Under sec. 306 of the Home Rule Charter, adopted November 6, 1956, it is provided that all legislative powers here *238 tofore exercised by the County Commissioners shall be vested in the County Council. In sec. 522 the powers heretofore exercised by the Zoning Commissioner were confirmed and continued, subject to change by the Council in the exercise of its legislative function. It is conceded that the County Council has not rescinded or altered in any respect the powers previously conferred upon the Zoning Commissioner and the Board of Zoning Appeals. It is also conceded that in no previous instance has the County Council, or its predecessor, the County Commissioners, disapproved or failed to approve a change in boundaries recommended by the Zoning Commissioner under sec. 532(c) of the local Code.

Sec. 532(f) of the local Code calls for the appointment of a Board of Zoning Appeals and provides for appeals to it “from any decision of the Zoning Commissioner.” Subsections (g) and (h) provide for further review, by certiorari, to the Circuit Court, and by appeal to this Court. Cf. Code (1957), Art. 66B, sec. 22 (i) and (o) of the Public General Laws. Under section 532(g), the petition for certiorari must set forth that “such decision is illegal, in whole or in part, specifying the ground of the illegality. Such petition shall be presented to the court within thirty (30) days after the filing of the decision in the office of the Board.

It is conceded that mandamus will not lie to control the exercise of judgment and discretion by public officials. Cf. Board of County Commissioners of Baltimore County et al. v.
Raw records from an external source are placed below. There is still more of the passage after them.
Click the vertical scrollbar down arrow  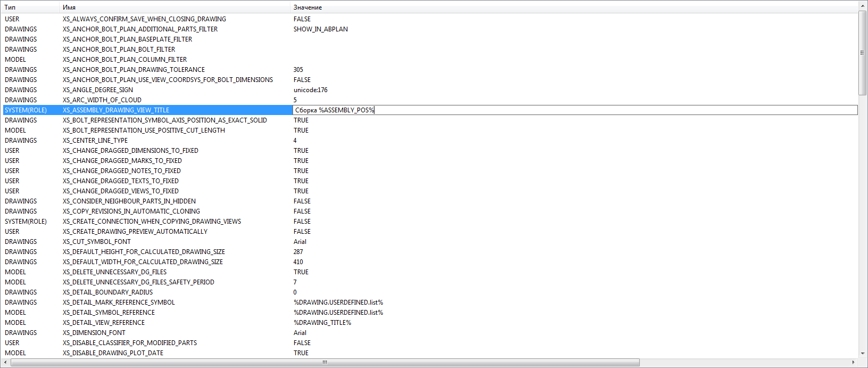862,354
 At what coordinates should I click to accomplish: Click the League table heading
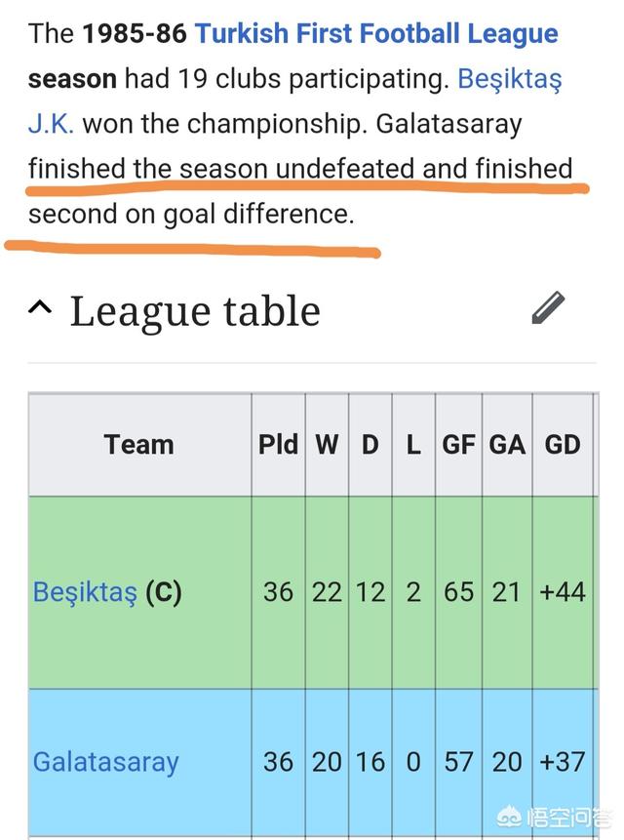coord(195,311)
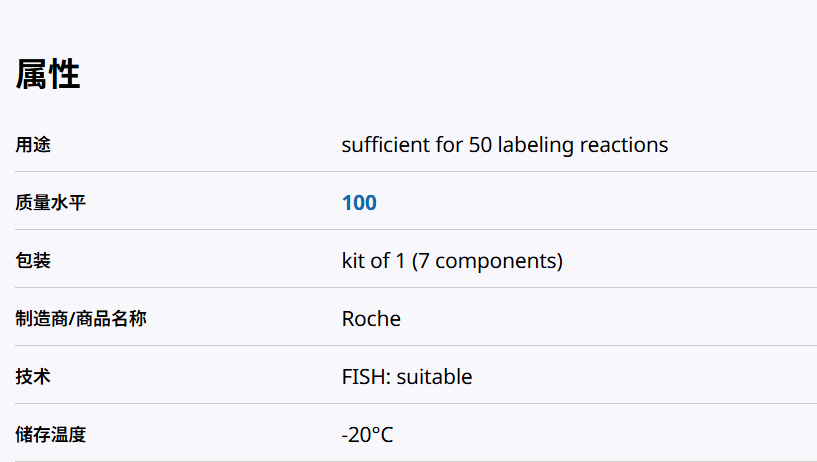The width and height of the screenshot is (817, 462).
Task: Click the divider line below the 用途 row
Action: (x=408, y=172)
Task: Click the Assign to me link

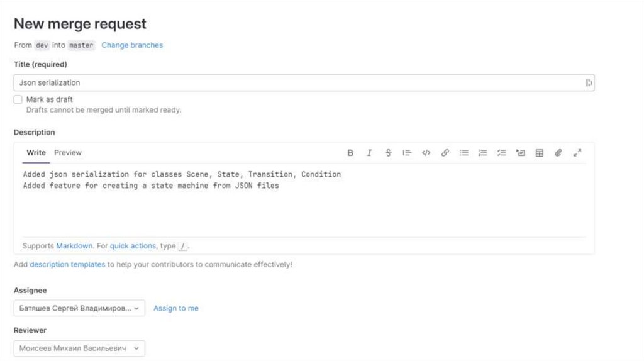Action: 176,308
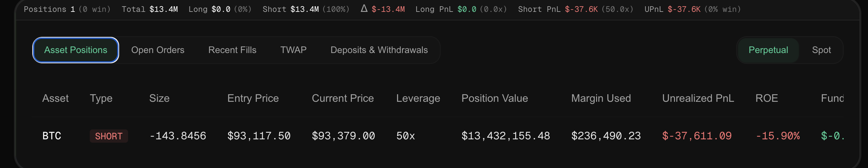
Task: Go to the TWAP tab
Action: (293, 50)
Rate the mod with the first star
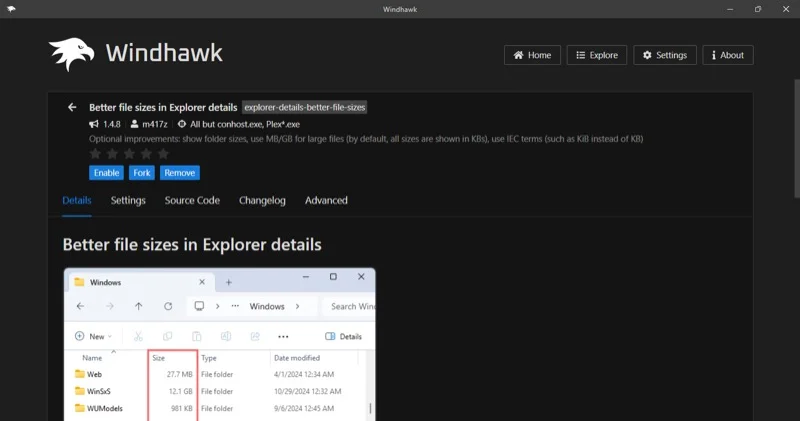Viewport: 800px width, 421px height. (96, 154)
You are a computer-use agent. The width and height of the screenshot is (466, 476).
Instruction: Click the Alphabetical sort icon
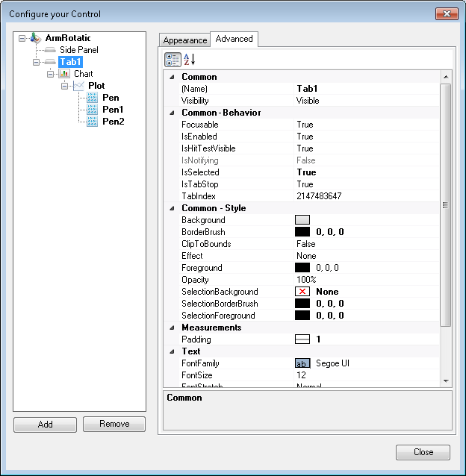tap(189, 60)
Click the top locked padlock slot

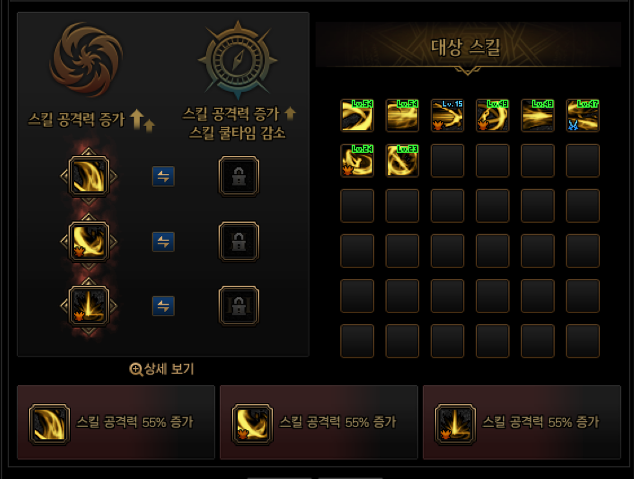(239, 176)
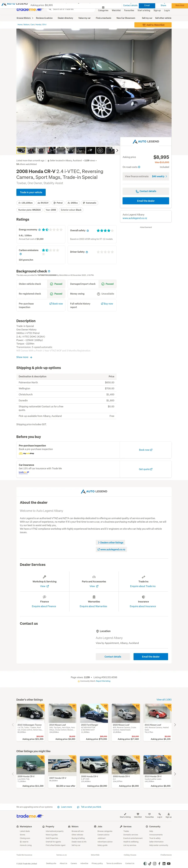Click the Energy economy info icon
Image resolution: width=188 pixels, height=868 pixels.
point(39,230)

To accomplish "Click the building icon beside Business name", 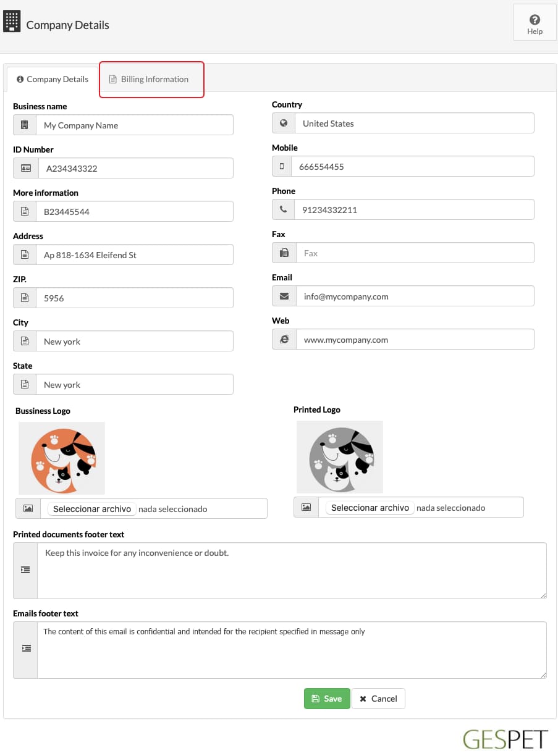I will (25, 125).
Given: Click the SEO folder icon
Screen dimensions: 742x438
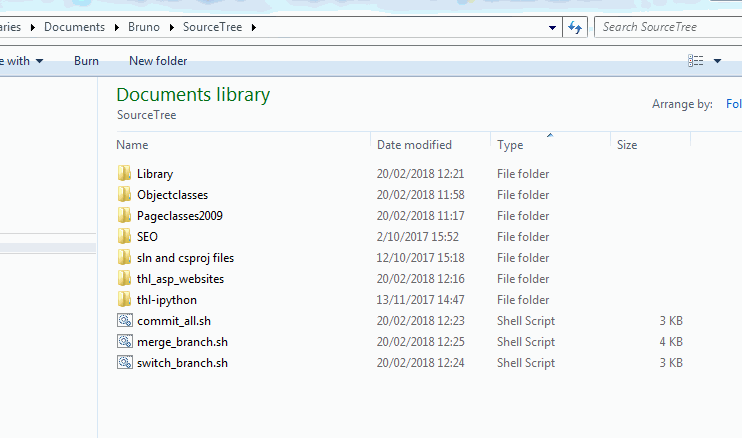Looking at the screenshot, I should 124,237.
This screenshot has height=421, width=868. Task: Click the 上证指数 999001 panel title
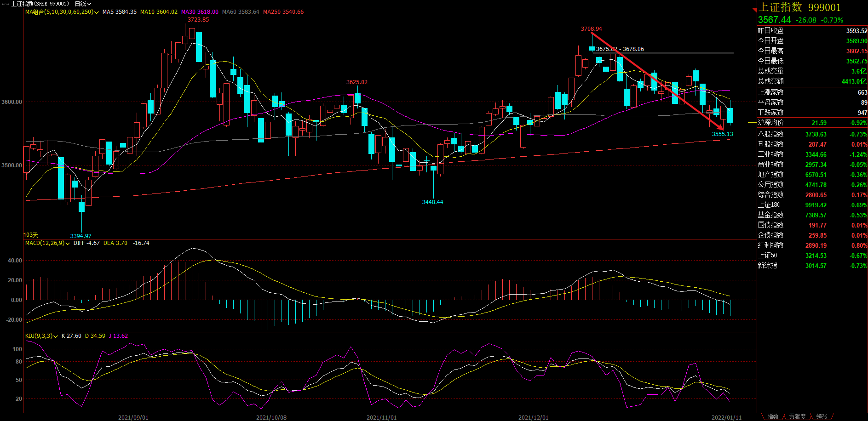799,7
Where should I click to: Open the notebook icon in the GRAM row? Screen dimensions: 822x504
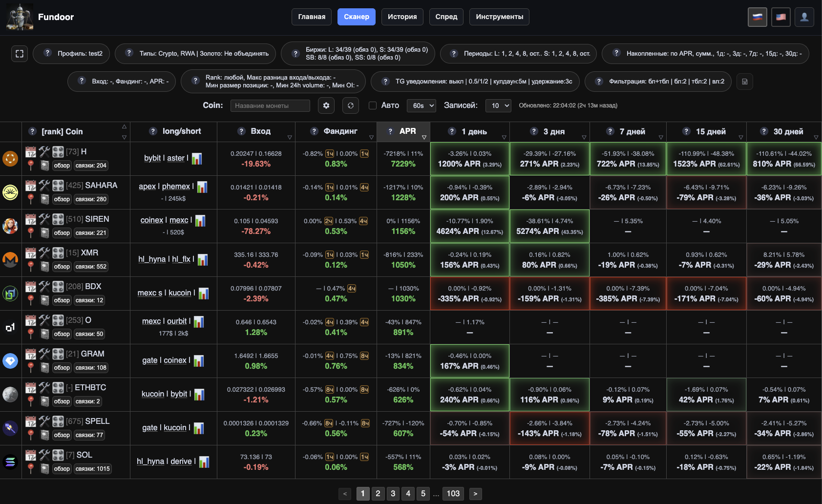[x=44, y=368]
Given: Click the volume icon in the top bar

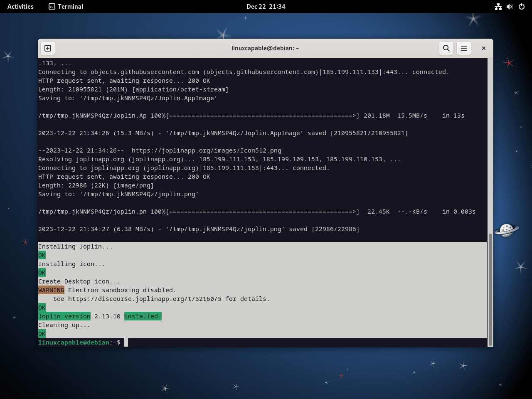Looking at the screenshot, I should 510,6.
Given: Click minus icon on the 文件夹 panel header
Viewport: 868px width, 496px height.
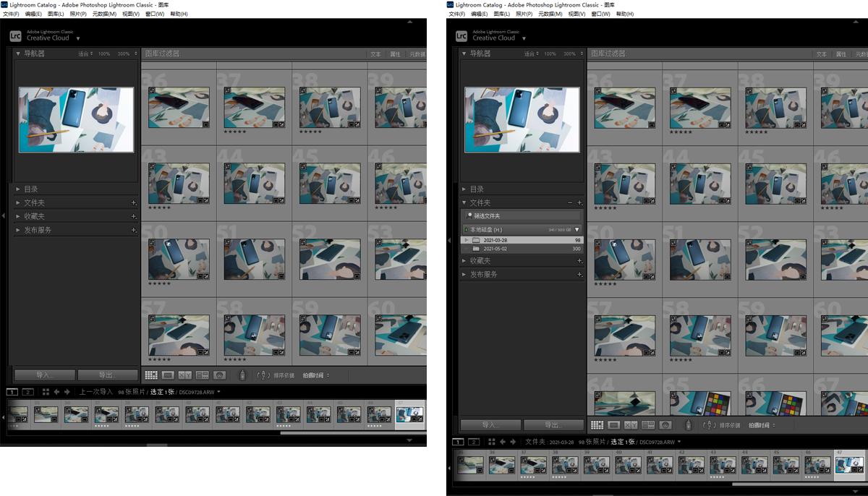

Oxford Development Company, 209 Md. 373, 378 and cases cited. The appellee contends, and the trial court found, that approval by the County Council is a purely ministerial act, involving no judgment or discretion and no power to disapprove. Reliance is placed upon our observation in Temmink et al. v. Board of Zoning Appeals for Baltimore County et al., 205 Md. 489, 493, that under the authority conferred by Chapter 502, Acts of 1945, the County Commissioners had “vested in the Zoning Commissioner the power to reclassify tracts of land.” That statement, which was in no sense a holding in the case, must be qualified to the extent that the statute plainly calls for approval by the Commissioners (now the County Council) of every reclassi *239 fication. The point now before us was not in issue. It is almost uniformly held that the word “approved” connotes a confirmation and involves the exercise of judgment and discretion. See McCarten v. Sanderson et al., 109 P. 2d 1108 (Mont.) ; Harris et al. v. Board of Education of Vance County et al., 4 S. E. 2d 328 (N. C.); Powers et al. v. Isley et al., 183 P. 2d 880 (Ariz.); Leroy et al. v. Worcester St. Ry. Co., 191 N. E. 39 (Mass.). The case of State ex rel. Great Falls Housing Authority v. City of Great Falls et al., 100 P. 2d 915 (Mont.), relied on by the appellee, is not in point. The cases also recognize that the requirement of approval implies the power to disapprove.

This is particularly true where the effectiveness of the action taken is made to depend upon the approval of a public body possessing legislative powers. We have noted in several cases that the power to rezone is legislative in character. See Marino et al. v.